Huh.  Well, now I knew.

"So, um, what were you looking so nervous about when you came in?  I know pirates have a reputation, but I'm really not going to bite…"

 Stella shifted around, as if trying to find a more comfortable position to sit in.

"Thank you, Weaver.  I trust you, but it's nerve-wracking to say what I want to tell you.  I, um, think I mentioned my parents are high on the food chain in Galcorp?"

I nodded.  Imperial officials, in other words. I was starting to worry that she would draw blood the way she kept biting her lip.

"They're at the top, actually.  I… was the heir apparent."

Sorry, what!?

"As in you're a princess?  What, you just happened to run away and get tossed in a brig?  And let some stranger have the run of your ship?"

Had I been duped after all?  Should I bolt for the helm and hope she didn't remember our heading?  My brain started to run FTL.

"Hear me out, Weaver?"  Her tone and her eyes said the rest:  I can see you're worried, but at least give me a chance.

She had an arm outstretched toward me.  Somehow, that broke through all my panic.  I had known she was from high society before and had still decided I wanted to trust her, so how much did this actually change?  I took a few slow breaths and nodded.

"How much… imperial… news do you get where you're from?"

"It's always a few weeks old, but a lot of the sailors listen in and bring back recordings, why?"

"Then you've heard about the, um, the prince, I suppose?  The sole prince?  The one that's been missing?"  She was getting at something, but I was stumped.

"And you're…. the illegitimate sister they tracked down when he got disinherited?"

She laughed, long and hard, and the tension of the moment shattered.  She had to gasp for breath to continue speaking.

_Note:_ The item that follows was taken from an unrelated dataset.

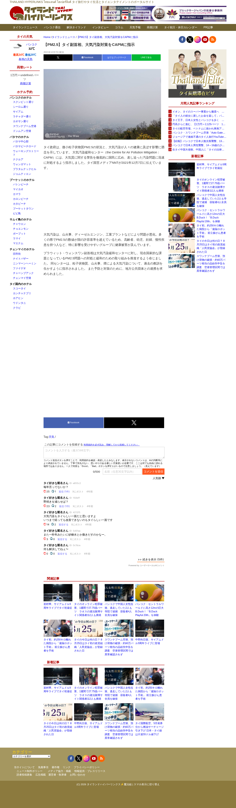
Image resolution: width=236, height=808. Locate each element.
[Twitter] (189, 39)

"Weaver, I was him.  It's difficult to talk about, but…"  She trailed off and gave me a look, chewing her lip again.

"...But I think I can trust you.  For a long time I was horrible, and I may as well have been living by a script.  My rude awakening, well, I don't really remember anymore what changed my mind.  Looking back, I'm tempted to imagine I was sheltered, that I didn't know what imperial worlds were like outside my own walls, but most execs know full well what they do to the little people and just don't care, or have convinced themselves it's worth it.

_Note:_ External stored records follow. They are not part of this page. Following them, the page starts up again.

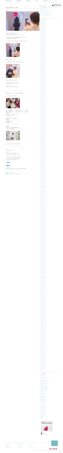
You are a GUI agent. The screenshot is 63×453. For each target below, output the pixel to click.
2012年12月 (44, 255)
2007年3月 (44, 356)
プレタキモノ (44, 402)
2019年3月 (44, 136)
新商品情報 (44, 374)
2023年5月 (44, 58)
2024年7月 (44, 40)
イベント (43, 410)
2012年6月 (44, 264)
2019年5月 (44, 132)
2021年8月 (44, 90)
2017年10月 (44, 163)
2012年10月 (44, 258)
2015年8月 (44, 204)
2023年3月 (44, 61)
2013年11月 (44, 237)
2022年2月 (44, 80)
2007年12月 (44, 343)
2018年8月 (44, 147)
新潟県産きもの (44, 396)
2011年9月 (44, 278)
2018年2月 (44, 156)
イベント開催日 (45, 434)
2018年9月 (44, 145)
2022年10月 (44, 69)
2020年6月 (44, 112)
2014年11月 (44, 218)
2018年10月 (44, 144)
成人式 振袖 (44, 378)
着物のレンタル (44, 391)
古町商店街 (44, 412)
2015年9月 (44, 202)
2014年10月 (44, 220)
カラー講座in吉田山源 (11, 172)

"But something, somewhere got it through that maybe I should care, made me start asking questions.  And some of those questions were about myself.  My parents weren't very pleased with my bank statements or public presence after that.

"They're obsessed with public image, so the news says the prince is missing but doesn't mention 'accused of grand theft, fraud, and sedition.'  I've only found the nerve for two of those so far, by the way.  But the accusation is enough.  To the imperial fleet, I'm a pirate now.

"And if I'm a pirate and not a prince, what's to stop me from, say, finding a modified medical pod and being Stella Celera instead?"

Huh.  Maybe she was kindred after all.  I had a laundry list of questions after that.

One wouldn't wait, though.

"You can do that??"

She laughed again, but nodded and winked.  I was still missing the joke, whatever it was, but she was happy enough to answer all my prodding after that.